1

I am trying to import sklearn.neighbors in Python, and from there import KNeighborsClassifier. When I try to execute it in Python, I get a ValueError:

ValueError(u"Invalid mode, expected 'c' or 'fortran', got f\x00o\x00r\x00t",) in <module 'threading' from '/home/sjain55/anaconda/lib/python2.7/threading.pyc'> ignored' .

A little gist of the code :

from sklearn.neighbors import KNeighborsClassifier

neigh = KNeighborsClassifier(n_neighbors=10)

selected_features = X[:, idx[0:num_fea]]

neigh.fit(selected_features[train], y[train]) //this is the line giving me the above error.

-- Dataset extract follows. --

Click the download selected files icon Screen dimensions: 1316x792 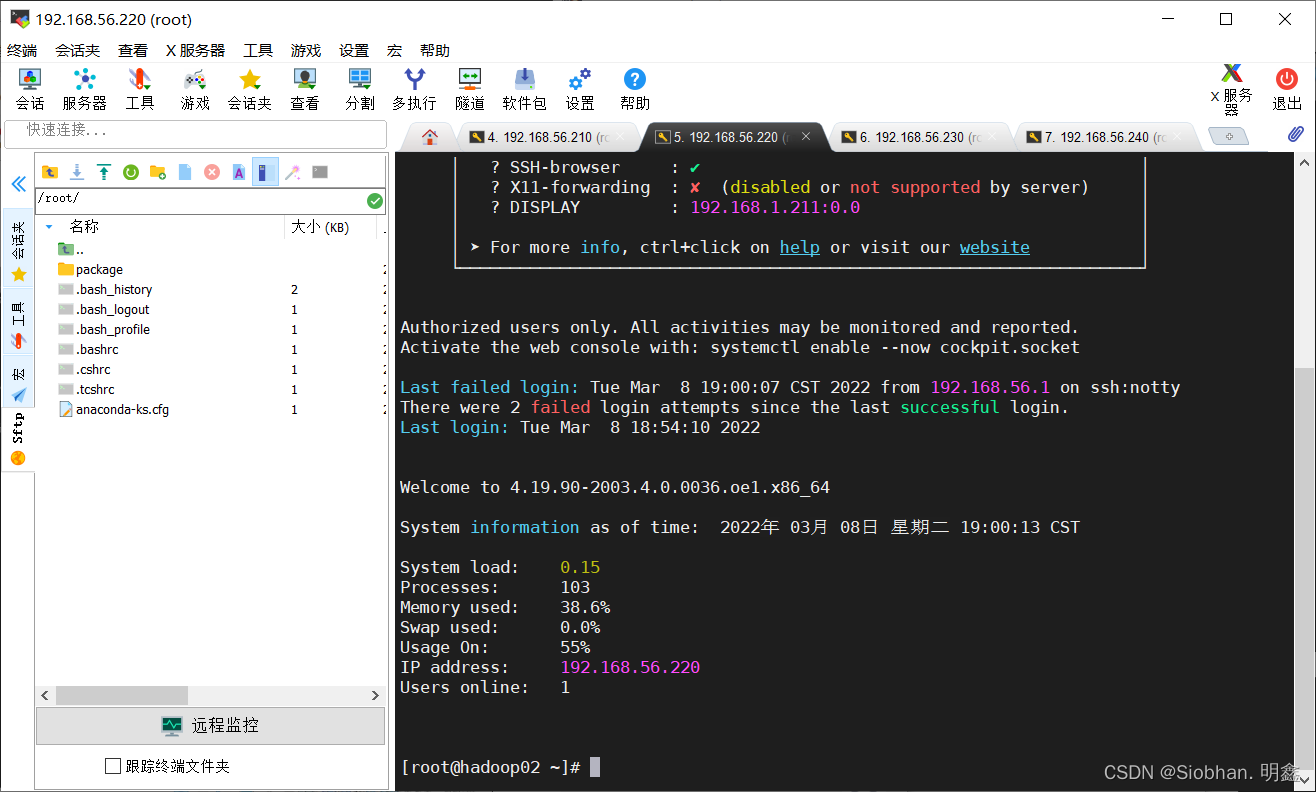click(x=76, y=172)
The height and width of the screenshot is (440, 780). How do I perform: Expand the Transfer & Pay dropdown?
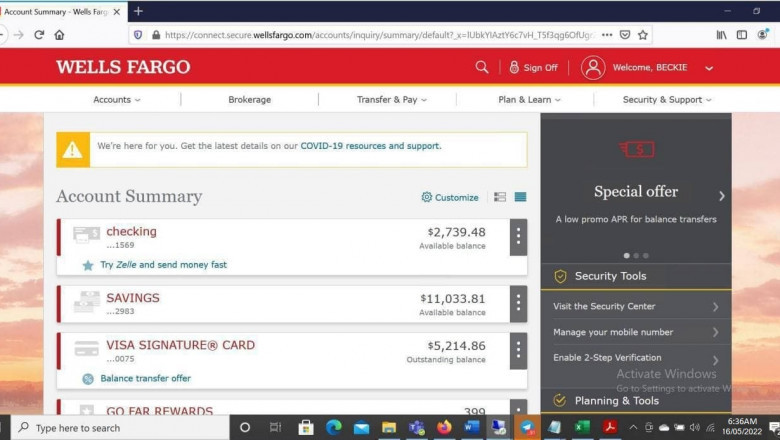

I've tried searching, but wasn't able to find why I am receiving such an error. Does anyone have any idea why I'm receiving this error?

Data printed on verbose

s1 : 18863

s : 11062

check2

I was called with 2464 arguments:

(1440, 1)

check

ck1

{'fisher_score': True, 'y': array([ 1, 1, 1, ..., 20, 20, 20], dtype=uint8), 'neighbor_mode': 'supervised'}

/home/sjain55/Desktop/FS_Package_DMML-master/FS_package/function/similarity_based/fisher_score.py:47: RuntimeWarning: divide by zero encountered in divide score = 1.0/lap_score - 1

Exception ValueError: ValueError(u"Invalid mode, expected 'c' or 'fortran', got f\x00o\x00r\x00t",) in ignored

Sajal Jain
  • 263
  • 1
  • 3
  • 11
  • what is the form of your `selected_features[train]` and `y[train]`? – farhawa May 22 '15 at 18:37
  • selected_features = X[:, idx[0:num_fea]] //here X is a 2D array – Sajal Jain May 22 '15 at 18:45
  • Do you have the last version of your packages ? I was running scikit learn v0.11 and had this problem. After updating scipy, and scikitlearn, it disapeared. – Romain Jouin May 25 '15 at 10:15
  • I am using latest versions of scipy(0.15.1) and sklearn(0.16.1) . Also when I am running the code through Python only, it executes. But when I embed Python in C++ it bombed out. – Sajal Jain May 26 '15 at 16:27

2 Answers2

0

I think I figured out your problem, sklearn impose in some model that the data be in a specific order called Fortran/C order to fix that issues just add the order='F' or order='C' to your trainX and trainY data this way:

selected_features[train] = numpy.array(selected_features[train],order='F')
y[train] = numpy.array(y[train],order='F')

Note:

Order argument Specify the order of the array. If order is ‘C’, then the array will be in C-contiguous order (last-index varies the fastest). If order is ‘F’, then the returned array will be in Fortran-contiguous order (first-index varies the fastest). If order is ‘A’, then the returned array may be in any order (either C-, Fortran-contiguous, or even discontiguous).

farhawa
  • 10,120
  • 16
  • 49
  • 91
0

Your problem is your strings are encoded by default with utf8 and you are calling something expecting ASCII strings. The string f\x00o\x00r\x00t are the first 7 bytes of the string literal u"fortran" which is the default string encoding in python 3 or in 2 if file encoding is set to utf8.

Change "fortran" to r"fortran" to pass a raw ASCII string instead of a utf one. If r"fortran" still gives you wide characters you can force an old (ASCII) string by using str("fortran").

casey
  • 6,855
  • 1
  • 24
  • 37